[发明专利]卵巢癌癌组织3D培养方法及其在药效评价中的应用

说明书

技术领域

本发明涉及生物学领域，特别是涉及一种卵巢癌癌组织3D培养方法及其在药效评价中的应用。

背景技术

肿瘤是严重危害人民身体健康的主要疾病之一，肿瘤的发生机理多样而复杂，但目前常规的化疗药物几乎都是针对增殖能力旺盛细胞的细胞毒药物，对人体内正常的高增殖细胞也产生毒副作用。因此，许多药物研发机构均致力于开发高效、低毒和高特异性的靶向性抗肿瘤药物，传统单一的抗肿瘤药物筛选方法也已不足以应付抗肿瘤药物药效学发展的需求。

伴随着对肿瘤发病机理认识的不断深入和肿瘤靶向性药物的开发，精确化医疗逐渐成为未来肿瘤医学研究与应用的趋势，而精确化治疗的关键在于肿瘤基因和生物分子标志物的诊断、微环境对肿瘤进展和疗效的影响以及基于前者条件下的抗癌药物种类和剂量的个体化选择。

目前抗肿瘤药物筛选评价的体外方法主要是肿瘤细胞的2D培养系统，体内筛选评价方法主要使用的是动物模型。

2D培养时，肿瘤细胞在形态、分化、扩增、对刺激的代谢反应以及基因蛋白质表达等方面均与其在体内的状态存在着很大的不同，许多在肿瘤组织中存在的基因突变，在肿瘤细胞系中并不存在。2D培养也缺乏肿瘤细胞生存的微环境，而肿瘤细胞生长的微环境对其生物性状和信号传导途径均有巨大的影响，即使是原代肿瘤细胞的2D培养也不能真实再现这种相互影响，无法提供与活体肿瘤组织更接近的类器官和新鲜肿瘤组织3D培养所能提供的强大信息。此外，微环境中的基质成分、血管系统、各类生长因子、免疫刺激因子和免疫细胞等对细胞的生物性状和抗肿瘤药物的敏感性和耐受性也有很大的影响。而目前使用的动物评价体系，由于与人类存在着较大的种属差异，也不能完全反映药物在人体内的代谢过程、药效作用和毒副作用。因此，许多在临床前评价中具有潜力的药物，在临床试验时却失败了，证明了目前使用的体内外评价体系并不能很好地预测药物在人体内的有效性和安全隐患。建立能更好地模拟人肿瘤组织的3D培养方法是抗肿瘤药物发展的迫切需求。

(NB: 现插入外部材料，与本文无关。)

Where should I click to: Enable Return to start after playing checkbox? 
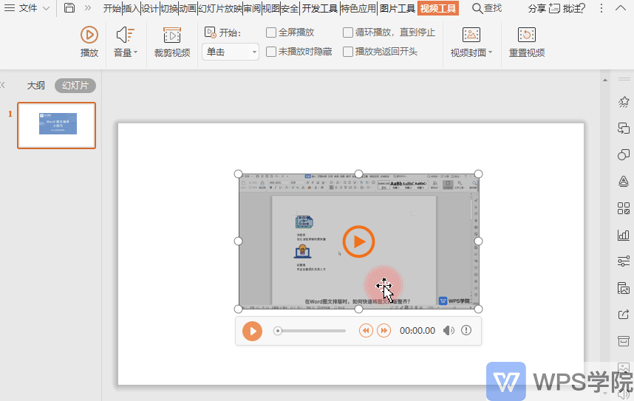(348, 52)
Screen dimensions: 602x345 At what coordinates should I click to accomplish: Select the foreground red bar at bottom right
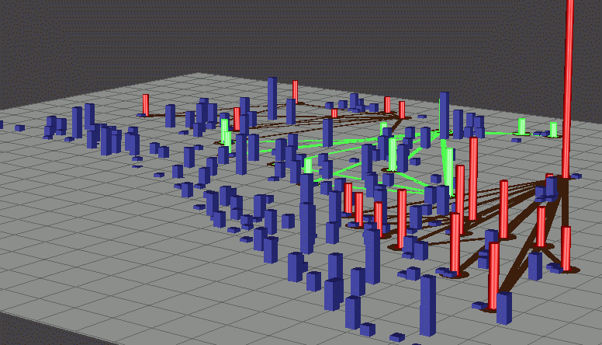[494, 275]
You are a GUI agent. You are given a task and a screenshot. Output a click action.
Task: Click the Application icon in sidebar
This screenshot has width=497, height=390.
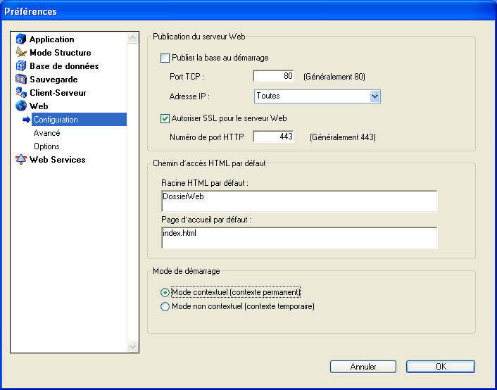click(x=21, y=39)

不同肿瘤患者对不同化疗药物的敏感性存在着差异，即使是同一种抗肿瘤药物，在不同的肿瘤患者个体身上也表现出不同的治疗效果和预后。出现这种情况的主要原因与复杂的肿瘤异质性及肿瘤细胞和微环境的相互作用有关，因此，提供有针对性的精确化诊疗已成为肿瘤治疗的发展方向。但目前辅助精确化诊疗实施的主要方法是基因测序和生物分子的标记；临床上虽已开展了个体化的药物评价实验，但使用的方法主要是从患者肿瘤组织分离的肿瘤细胞的2D培养和人肿瘤组织在裸鼠体内的评价体系（PDX），不仅存在着上述问题，而且耗时、费力，影响对患者采取及时有针对性的治疗措施。

发明内容

本发明主要解决的技术问题是提供一种卵巢癌癌组织3D培养方法及其在药效评价中的应用，有望解决目前常规的抗肿瘤药物的评价方法中存在着种属差异对评价结果的影响、不能准确反应药效、评价时间太长等问题。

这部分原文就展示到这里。